Once you have the general details about the JSON Home API index, you can provide a collection of resource objects possessing links that can be indicated using an href property with a URI value, or template links which uses a URI template. Just like a list of links on a home page, but instead of a browser, it can be used in any client, for a variety of different purposes.

Each of the resources allow for resource hints, which allow clients to obtain relevant information about interacting with a resource beforehand, as a means of optimizing communications, as well as sharing which behaviors will be available for an API. Here are the default hints available for JSON Home:

  • allow - Hints the HTTP methods that the current client will be able to use to interact with the resource; equivalent to the Allow HTTP response header.
  • formats - Hints the representation types that the resource makes available, using the GET method.
  • accept-Patch - Hints the PATCH [RFC5789] request formats accepted by the resource for this client; equivalent to the Accept-Patch HTTP response header.
  • acceptPost - Hints the POST request formats accepted by the resource for this client.
  • acceptPut - Hints the PUT request formats accepted by the resource for this client.
  • acceptRanges - Hints the range-specifiers available to the client for this resource; equivalent to the Accept-Ranges HTTP response header [RFC7233].
  • acceptPrefer - Hints the preferences [RFC7240] supported by the resource.
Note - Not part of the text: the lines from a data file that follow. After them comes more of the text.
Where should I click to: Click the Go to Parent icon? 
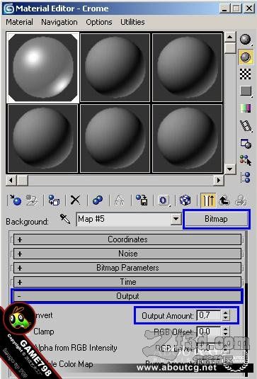pyautogui.click(x=224, y=200)
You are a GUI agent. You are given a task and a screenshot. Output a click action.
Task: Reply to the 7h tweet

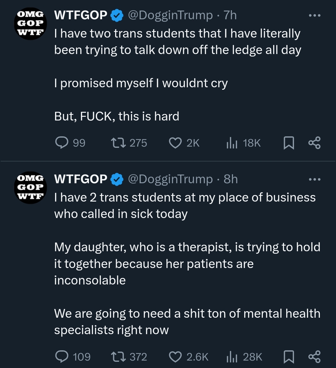point(62,143)
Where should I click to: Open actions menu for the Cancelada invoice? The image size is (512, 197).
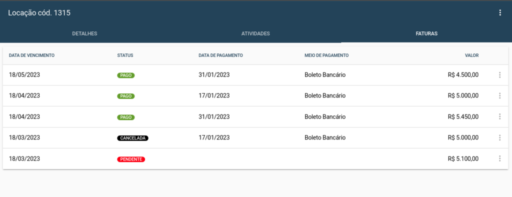(500, 138)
Note that, as per that specifications, a preference can be ignored by the server.
  • docs - Hints the location for human-readable documentation for the relation type of the resource.
  • preconditionRequired - Hints that the resource requires state-changing requests (e.g., PUT, PATCH) to include a precondition, as per [RFC7232], to avoid conflicts due to concurrent updates.
  • authSchemes- Hints that the resource requires authentication using the HTTP Authentication Framework [RFC7235].
  • status - Hints the status of the resource.

These hints provide you with a base set of the most commonly used sets of information, but then there is also a HTTP resource hint registration where all hints are registered. Hints can be added, allowing for the addition of custom defined hints, providing additional information beforehand about what can be expected from a resource link included as part of a JSON Home index. It is a much more sophisticated approach describing the behaviors of links than we included in APIs.json, with the formal hint registry being very useful and well-defined.

I”d say that JSON Home has all the features for defining a single, or collections of APIs, but really reflects its roots in the web, and possesses a heavy focus on enabling action with each link. While this is part of the linking structure of APIs.json, I feel like the detail and the mandate for action around each resource in a JSON Home index is much stronger. I feel like JSON Home is in the same realm as Postman Collections, but when it comes to API discovery. I always feel like a Postman Collection is more transactional than OpenAPI is by default. There is definitely overlap, but Postman Collections always feels one or two step closer to some action being taken than OpenAPI does–I am guessing it is because of it’s client roots, similar to the web roots of JSON Home, and also OpenAPIs roots in documentation.

Ok. Yay! I have Pivio, and now JSON Home both loaded in my brain. I have a feel for what they are trying to accomplish, and have found some interesting layers I hadn’t considered while doing my APIs.json centered API discovery work. Now I can step back, and consider the features of all three of these API discovery formats, establish a rough Venn diagram of their features, and consider how they overlap, and compliment each other. I feel like we are moving towards an important time for API discovery, and with the growing number of APIs available we will see more investment in API discovery specifications, as well as services and tooling that help us with API discovery. I’ll keep working to understand what is going on, establish at least a general understanding of each API discovery specifications, and report back here about what is happening when I can.